You also need to consider doing a short sale of your home. This is also known as a short payoff. This method works really well in cases where property values have actually declined since you took out the mortgage. But what happens with a short sale is that you are allowed to sell your home for less than the full amount that you owe, which means the mortgage company is going to take a loss on what you owe, but you don't have to owe them anymore money and won't face foreclosure.



Number eight:
You also need to contact your mortgage company to talk to them about some kind of repayment plan. Many companies will try to work something out with you if they think that you are serious and want to make this work. So what you need to do is call your mortgage company and be honest with them about what is going on and talk to them about how you want to be responsible and do the right thing and avoid foreclosure.
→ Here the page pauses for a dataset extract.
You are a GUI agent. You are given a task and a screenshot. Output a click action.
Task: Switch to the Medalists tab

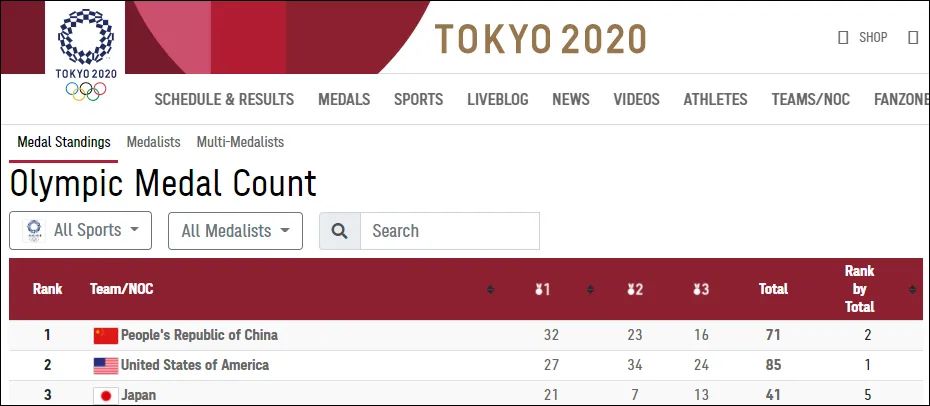coord(153,142)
But when doing this remember to be realistic, don't accept a plan that is going to cause you to get behind on your mortgage in the future. You want to avoid getting back into that cycle.

Number nine:
Work out a budget so that you can see what you are spending your money on, basically you will be able to see where your money is actually going. But in doing this you will be able to plan for the future about how you are going to spend your money. You can do this on your own with a spread sheet or free budgeting software that you can find online or you can contact a credit counseling company to get help in creating and following a budget.

Number ten:

Many people do not recommend this method but it can work if you are in a pinch and it can also help get you started on other options because it can show your mortgage company that you are trying to work the problem out and not get any further behind. But what you need to do is to try and pay a portion of your mortgage payment to the lender. Many times the mortgage company will not accept a partial payment; in fact 9 times out of 10 they will simply send the check back to you. But this can help convince your lender that you are serious about not going into foreclosure and that can help them work with you on other options.

Number eleven:
If you have a lot of equity built up into your house you should consider taking out a home equity line of credit to make your mortgage payment until you can get the problem solved. But do not use this option as a permanent solution because you will just fall deeper into debt. Also with this option you want to be sure that once you have solved the problem you will be able to pay off both loans without facing more problems. This can also work if your problem is that you are burdened by unsecured debt, you can think about taking out a loan to pay off your high interest debt which can help free up some of your income to pay your monthly mortgage. This can work because it can lower your monthly payments because the interest rates for a mortgage, even a second mortgage is lower than other types of debt.

But you want to make sure that you research every option that is available to you before you decide because some of the options can end up hurting your credit which means that you won't be able to buy a home at a later date.